The Gringo and His Thing

The day that Stirling Moss, Rob Walker and their Cooper Climax changed Formula 1 forever

When Argentina’s wild Formula 1 faithful arrived at the 1958 race, they were expecting their great hero to deliver yet another walkover win. Juan Manuel Fangio was after all on pole position for the Gran Premio, And by no small margin either.

So who could trouble the man from Balcarce that day at Buenos Aires? Little did they know, they were about to be taught a history lesson of note.

Few took any notice of gringo Stirling Moss and his ‘thing’ – that ungainly little Cooper T43/45 Climax, which as old man Ferrari had already written off for its ‘cart being behind the horse’. Rob Walker had jumped at the chance to put Fangio’s former teammate in his rear-engined Cooper after Moss’ regular ride Vanwall opted to skip the South American race. Stirling qualified seventh, two seconds off the pace, not that anyone really noticed.

It was blisteringly hot as ever in Argentina that day, when Fangio led away (above, Moss is the last car in picture) and like the rest of the lumbering, powerful old school front-engined cars, he was soon in trouble. His tyres were soon paste and the home hero was thirsty from the effort of hustling his beast in the heat. So he pitted for fresh rubber and a well-earned cool drink.

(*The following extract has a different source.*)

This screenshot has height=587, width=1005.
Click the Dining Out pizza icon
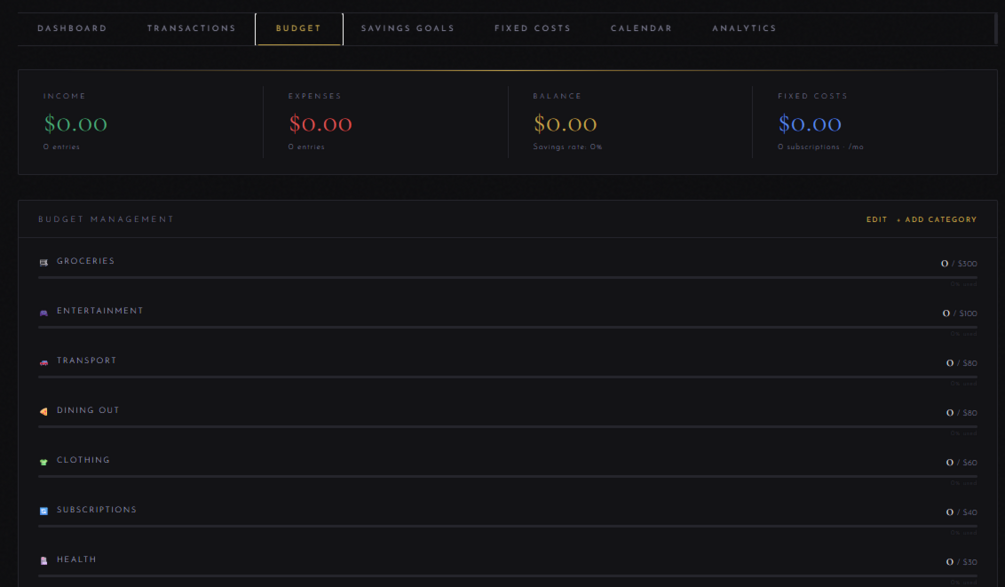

Moss and Walker had taken a different approach – they planned it that way. Moss strategy was to save his tyres and use the Cooper’s nimble, lightweight and frugal on tyres nature to his best advantage. So while Fangio and his front-engined rivals one-by-one stopped to take on new tyres and take a little refreshment, Stirling just kept on racing.

Before any of his rivals could rub the sweat from their eyes, Moss was out front and leading the way. He did not stop either. By the finish, the Englishman had done enough to hold off Luigi Musso’s late Ferrari challenge to score a monumental and so significant victory in his little rear-engined Cooper-Climax.

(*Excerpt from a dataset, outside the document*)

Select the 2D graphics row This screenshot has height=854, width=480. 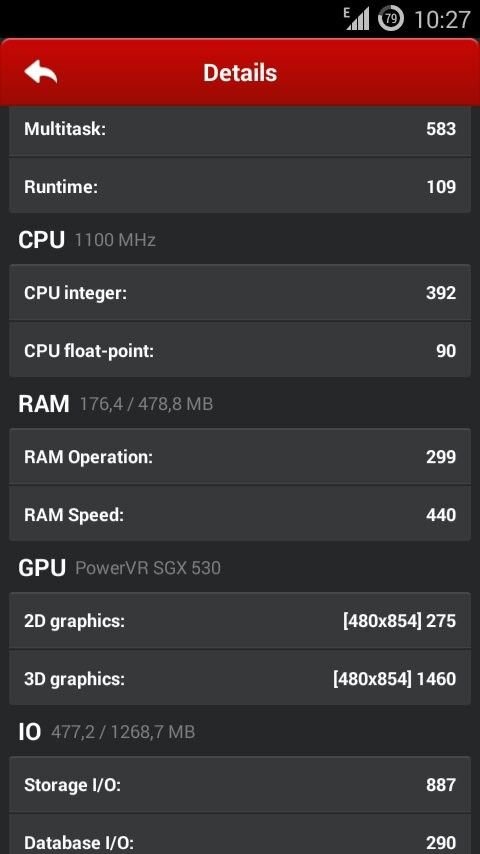[240, 621]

Significant because Moss was the first man ever to win a Formula 1 Grand Prix at the wheel of a rear engined car. Monumental because within three years even Ferrari had put his horses behind the cart as rear-engined F1 cars became – and remain the norm.

But it took the Gringo and his ’Thing’ to get that ball rolling one sweltering afternoon in Argentina, 63 years ago today.